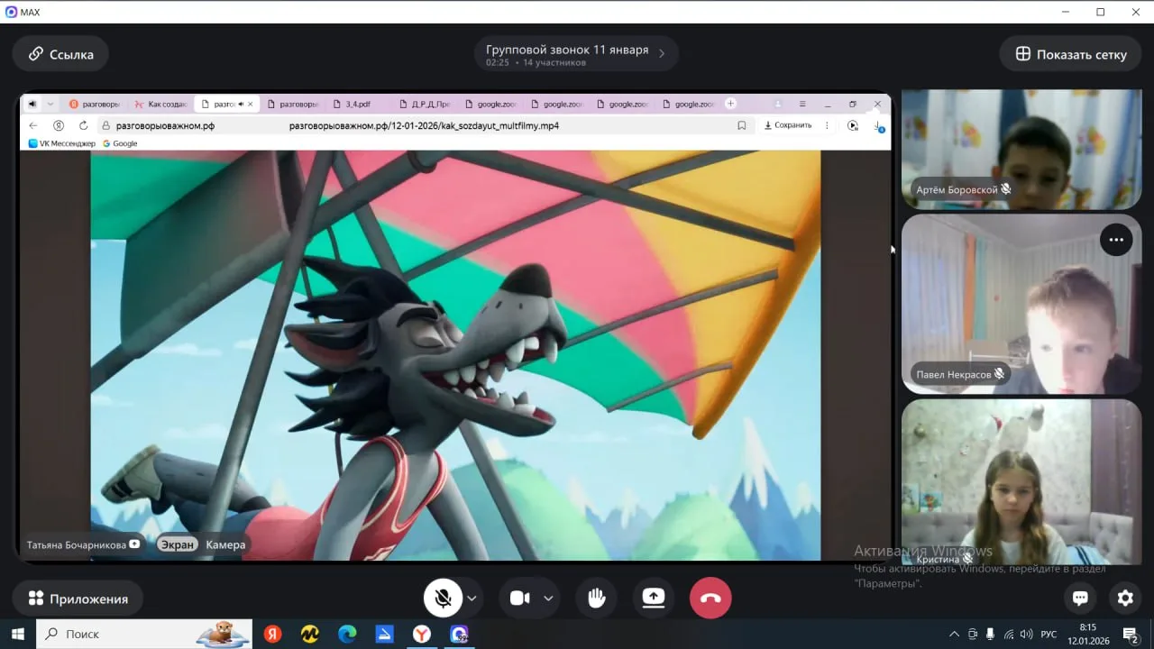1154x649 pixels.
Task: Expand microphone options arrow
Action: point(472,599)
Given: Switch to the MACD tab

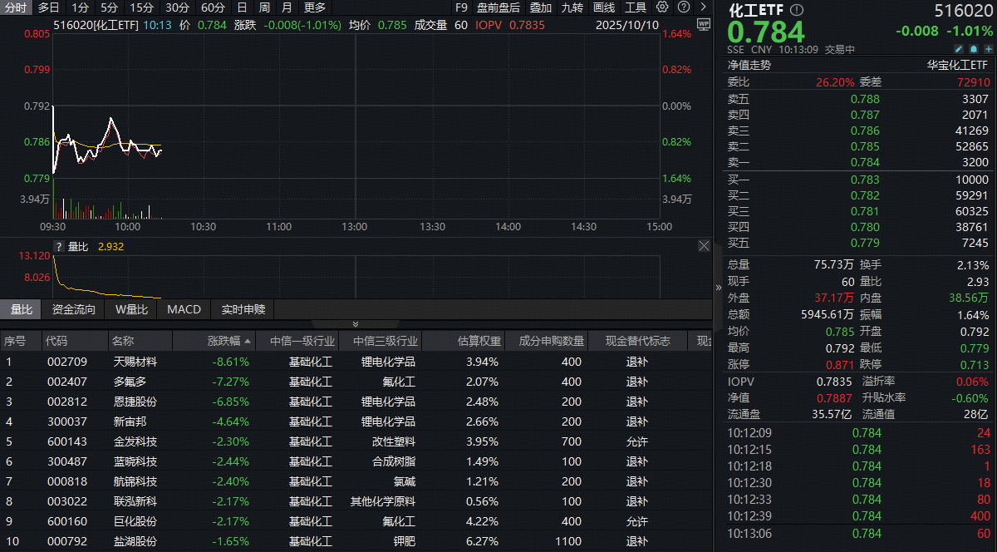Looking at the screenshot, I should 183,308.
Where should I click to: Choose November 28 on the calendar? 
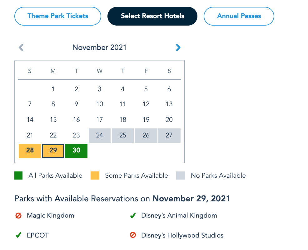[x=30, y=151]
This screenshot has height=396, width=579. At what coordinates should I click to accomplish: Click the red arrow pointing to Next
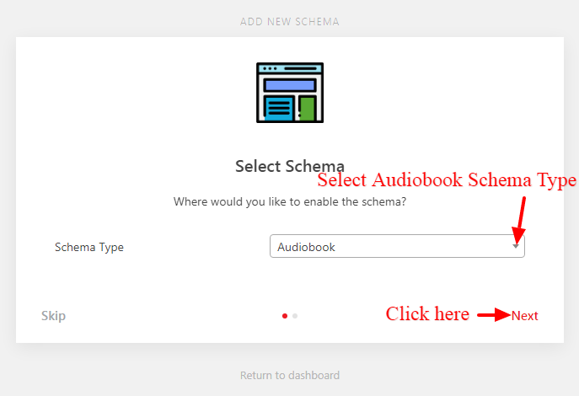[x=494, y=315]
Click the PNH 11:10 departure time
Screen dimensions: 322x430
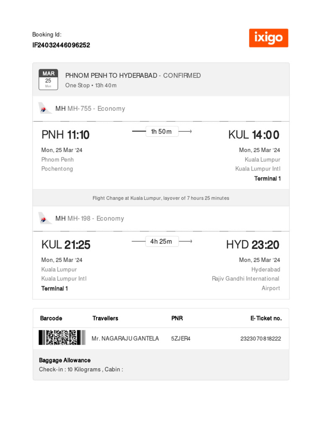point(65,135)
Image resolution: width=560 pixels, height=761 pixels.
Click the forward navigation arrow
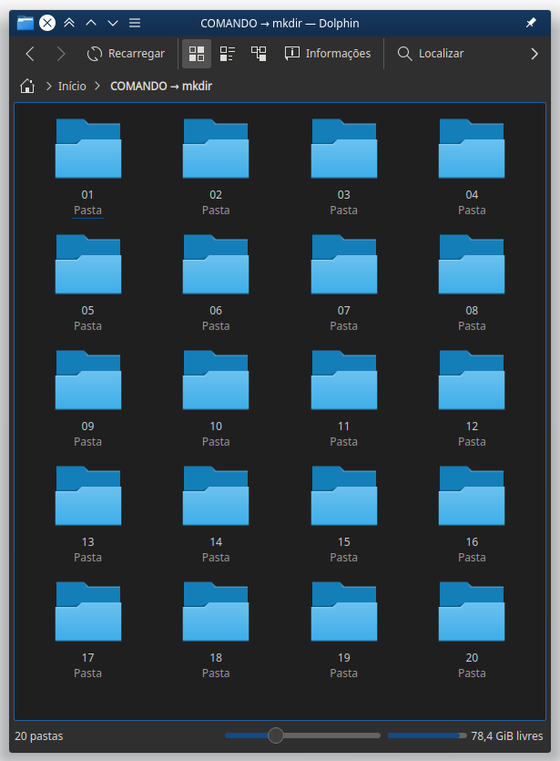[61, 54]
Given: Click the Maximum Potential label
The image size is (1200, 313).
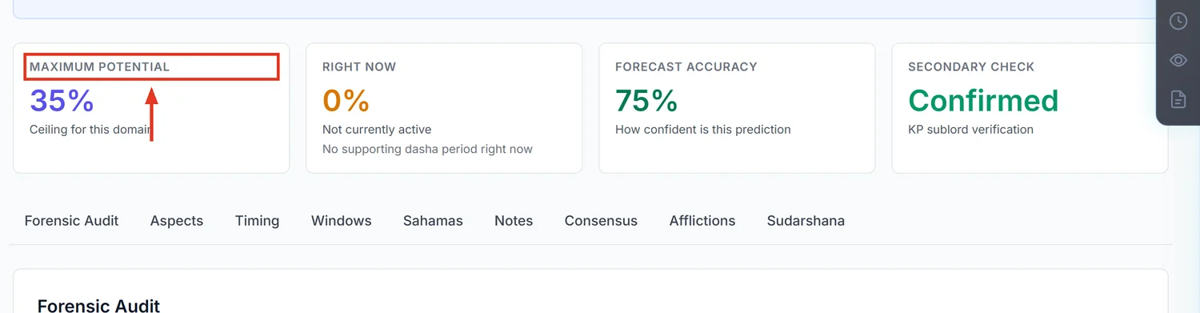Looking at the screenshot, I should tap(100, 67).
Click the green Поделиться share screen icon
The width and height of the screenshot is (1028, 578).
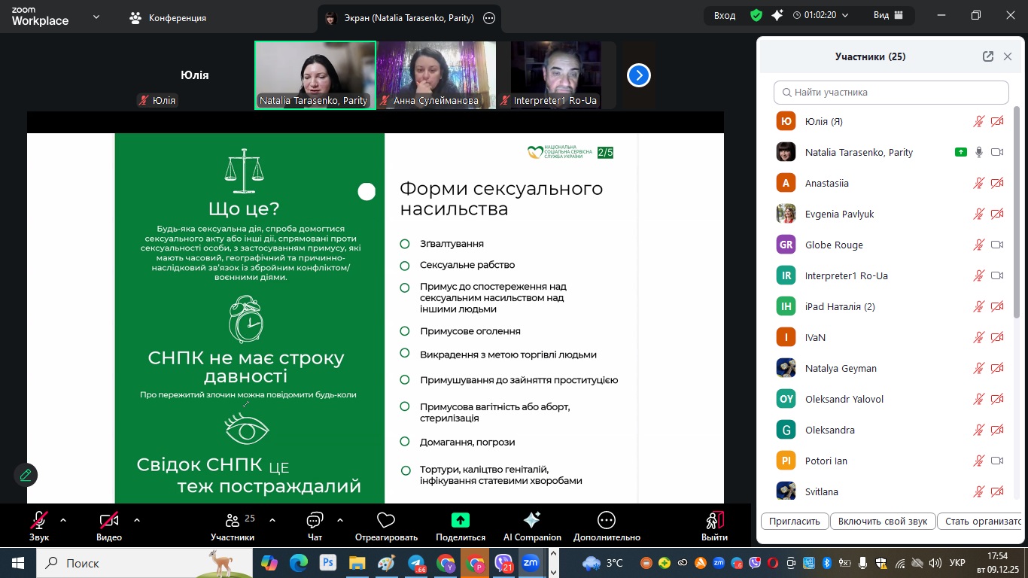460,521
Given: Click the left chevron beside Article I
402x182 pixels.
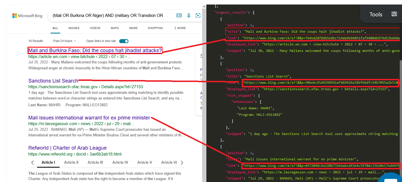Looking at the screenshot, I should point(32,163).
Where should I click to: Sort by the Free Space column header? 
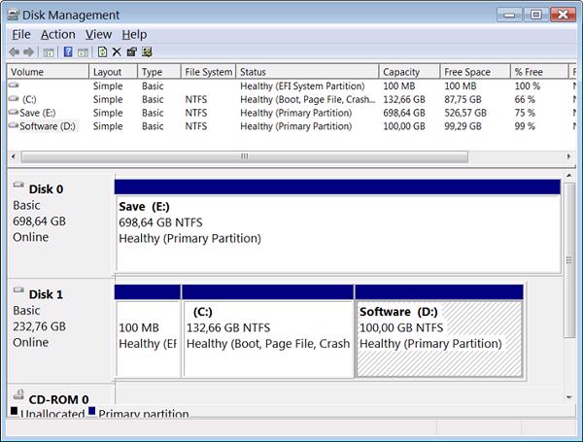tap(473, 72)
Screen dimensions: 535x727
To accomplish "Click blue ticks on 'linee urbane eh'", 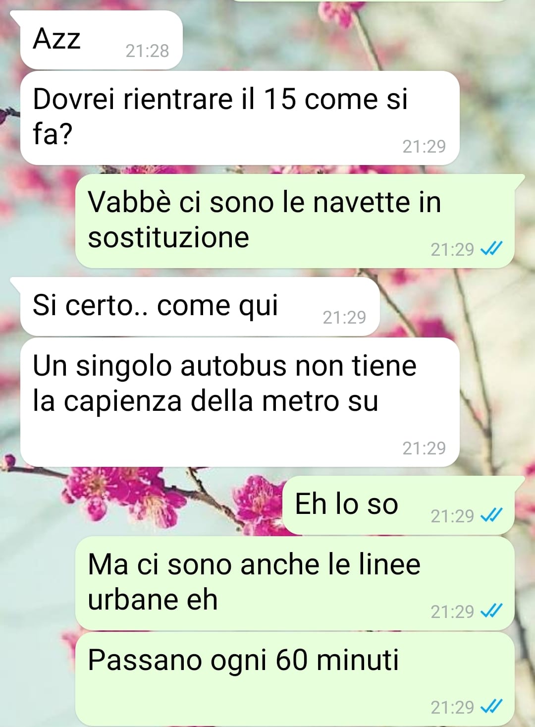I will coord(492,612).
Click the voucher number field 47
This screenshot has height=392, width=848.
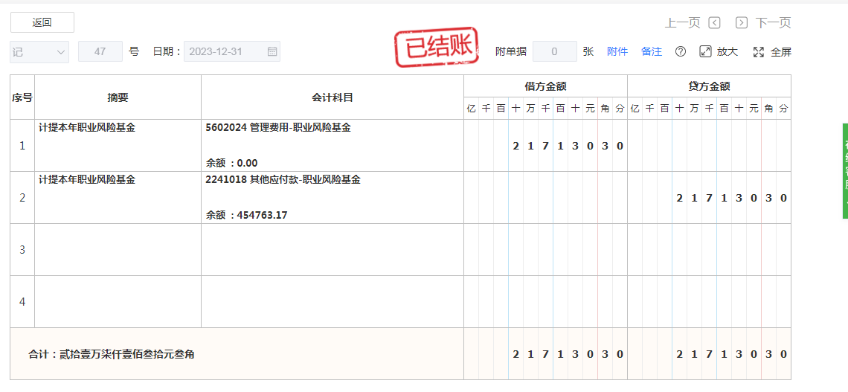(x=100, y=52)
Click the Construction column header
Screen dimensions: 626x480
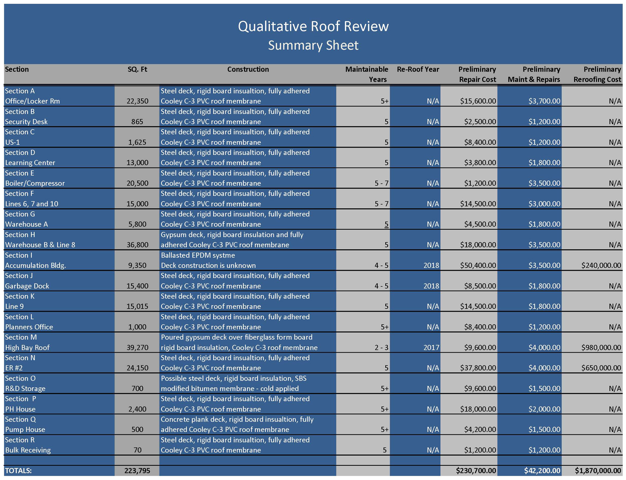click(x=248, y=69)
==============================
**WHAT THE TASK ASKS**
Exactly those lines that run from the line holding "Click the Construction column header" to the end of the listing above, both included, are to be reproduced, with pictures left out.

**EXERCISE SOLUTION**
Click the Construction column header
Screen dimensions: 626x480
click(x=248, y=69)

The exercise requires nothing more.